How to build an ATEX forklift
10 July 2018
To comply with European legislation, forklifts operating in potentially explosive atmospheres require special conversion to reduce the risk of ignition. But what does this involve? Safety company Pyroban explains.
“A very small percentage of forklifts are used for operations in Zone 1, 2, 21 or 22 hazardous areas,” explains Steve Noakes, Group Engineering and Operations Director for Pyroban. “Therefore, equipment manufacturers (OEMs) are not usually able to invest in making trucks that come off the production line compliant with explosion protection standards. Instead, OEMs work with specialists like Pyroban.”
Explosion protection conversion company Pyroban modifies forklift trucks to conform with ATEX 2014/34/EU* requirements, and standards such as EN1755:2015*, which covers all equipment and protective systems intended for use in potentially explosive atmospheres. For example, a chemical factory or waste management site that needs to comply with ATEX 1999/92/EC and keep their people safe.
When Pyroban receives the truck for conversion, it conducts a full assessment to identify and evaluate ignition risks.
Using the requirements of EN1755:2015 as a guide, Pyroban’s specially trained engineers assess all mechanical and electrical components to determine if they could cause ignition, by generating heat or a spark. This can include switches, sensors, relays, contactors, motors, generators and controllers, as well as brakes, transmission, hydraulics, forks, the engine and the exhaust. The interior and exterior are also evaluated extensively, including parts such as seats, armrests, panels, the cabin and tyres.
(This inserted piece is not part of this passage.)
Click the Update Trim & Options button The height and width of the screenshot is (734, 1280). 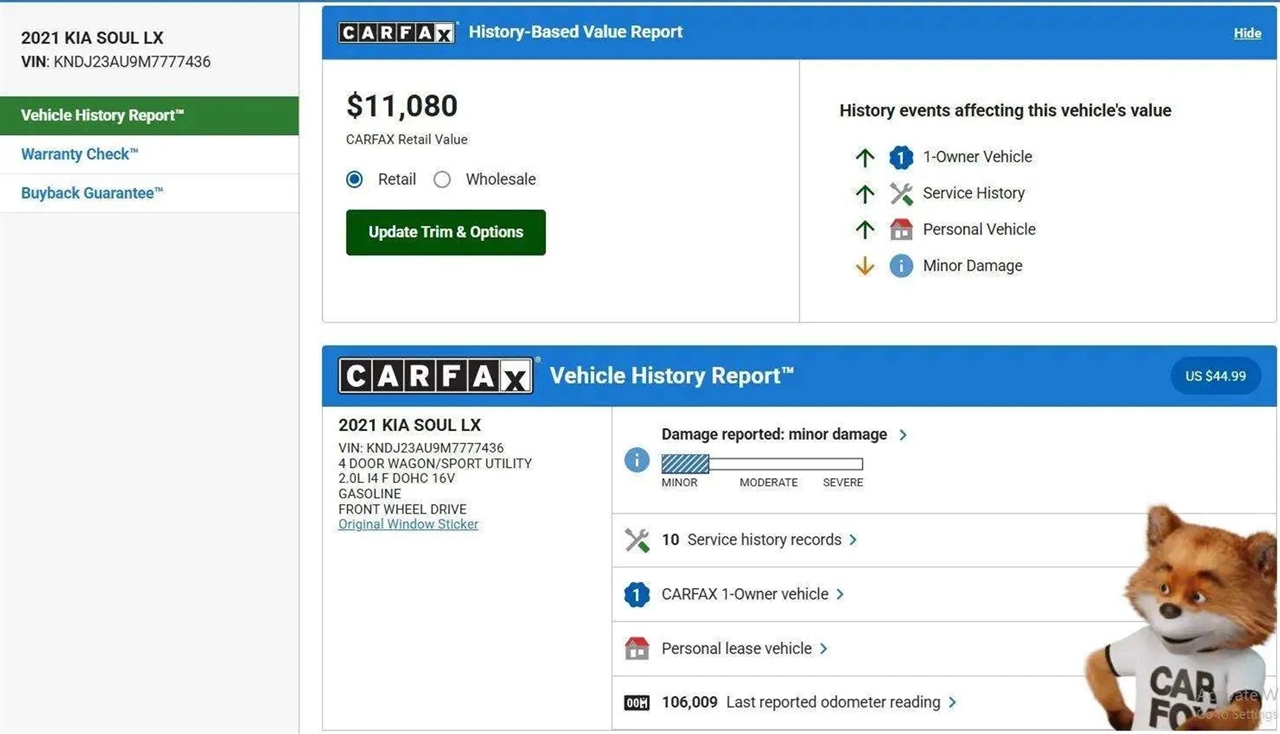pos(445,232)
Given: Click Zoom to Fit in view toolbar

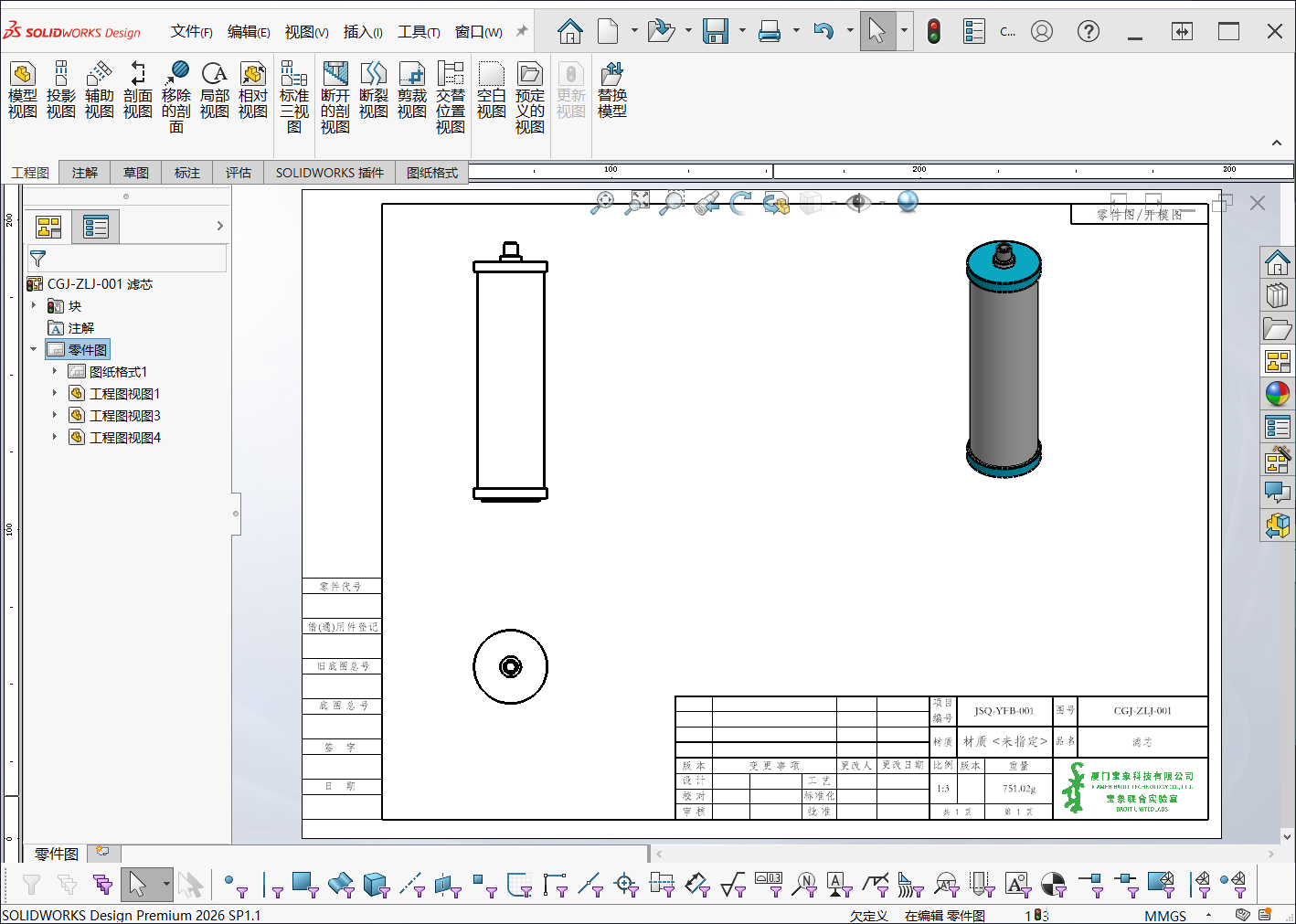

“The engineers assess each component for risk during normal operation with the intended Zone for operation in mind,” says Steve. “For example, the ignition of either gas or vapour for Zone 1 and 2 areas, or combustible dust for Zone 21 and 22 operations.”
Once evaluation is complete, the conversion can then be started. This varies in complexity depending on both the make-up of the truck and the specific needs, and hazards, of the end user’s application. Sometimes original components will be replaced with an ATEX compliant explosion protected version. Other parts will be modified, for example the electrical interface between the part and the control system may be adapted. This is done in close collaboration with the OEM to ensure the part and the truck still perform exactly as intended.
Having applied the explosion protection conversions, Pyroban conducts tests to verify that the systems are functioning correctly, and in line with ATEX requirements. After the required modifications have been validated, the vehicle is then returned to the OEM where the CE mark can be applied, certifying the truck for use in the required hazardous zone in line with European legislation.
“The whole explosion protection conversion process may seem labour intensive, as it can take from 4 to 12 weeks, with up to 600 hours work by Pyroban’s experts,” says Steve. “However, as it only takes one small spark to cause a disastrous explosion, it’s important for businesses to understand why there are no shortcuts when it comes to explosion protection.”